Immigrants "want a U.S.-born baby" and know that emergency room staffers don't collect any money up front, said Dr. Mario Rodriguez, an obstetrician in Starr County.
"The word is out: Come to Starr County and get delivered for free. Why pay $1,000 in Mexico when you can get it for free?" Rodriguez said.
''When we are separated only by the distance of the river, it's easy to do," Starr County hospital administrator Thalia Muñoz said. "It's gotten worse, and it's because the economy in Mexico is not good and because we provide all these benefits."
''Our little snapshot is duplicated in all the municipalities between here and California," said Tony Falcon, a Rio Grande City physician who was appointed to the U.S.-Mexico Border Health Commission in April. ''What you see here is what is happening in Brownsville, McAllen, El Paso and San Diego."

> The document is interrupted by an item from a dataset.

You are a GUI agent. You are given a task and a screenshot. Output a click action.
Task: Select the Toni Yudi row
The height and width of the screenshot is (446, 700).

He operates a private family clinic and delivers babies at the Starr County hospital. About a third of his deliveries are what he calls "walk-ins" — mothers in labor showing up at the ER.
''Obviously, it has a huge impact on patient health and the kind of health care that's provided," Falcon said. "You don't get the kind of prenatal care you should get."
Starr County Memorial Hospital had $3.6 million in uncollected medical bills in 2005, up from $1.5 million in 2002. The total when fiscal 2006 ends on Sept. 30 is expected to hit $3.9 million, chief financial officer Rafael Olivarez said. Unpaid bills for the past five years will reach nearly $13 million, he said.
To make up for the shortfall, Starr County's hospital district is proposing a 25 percent tax hike.
Already, the U.S. government is pitching in, setting aside $1 billion in Medicaid funds to pay for emergency care received by undocumented migrants over the next four years.
But Olivarez said getting the reimbursements isn't easy. Federal officials ''told us at a meeting they would pay us about 20 cents on the dollar," he said. "But it's better than nothing."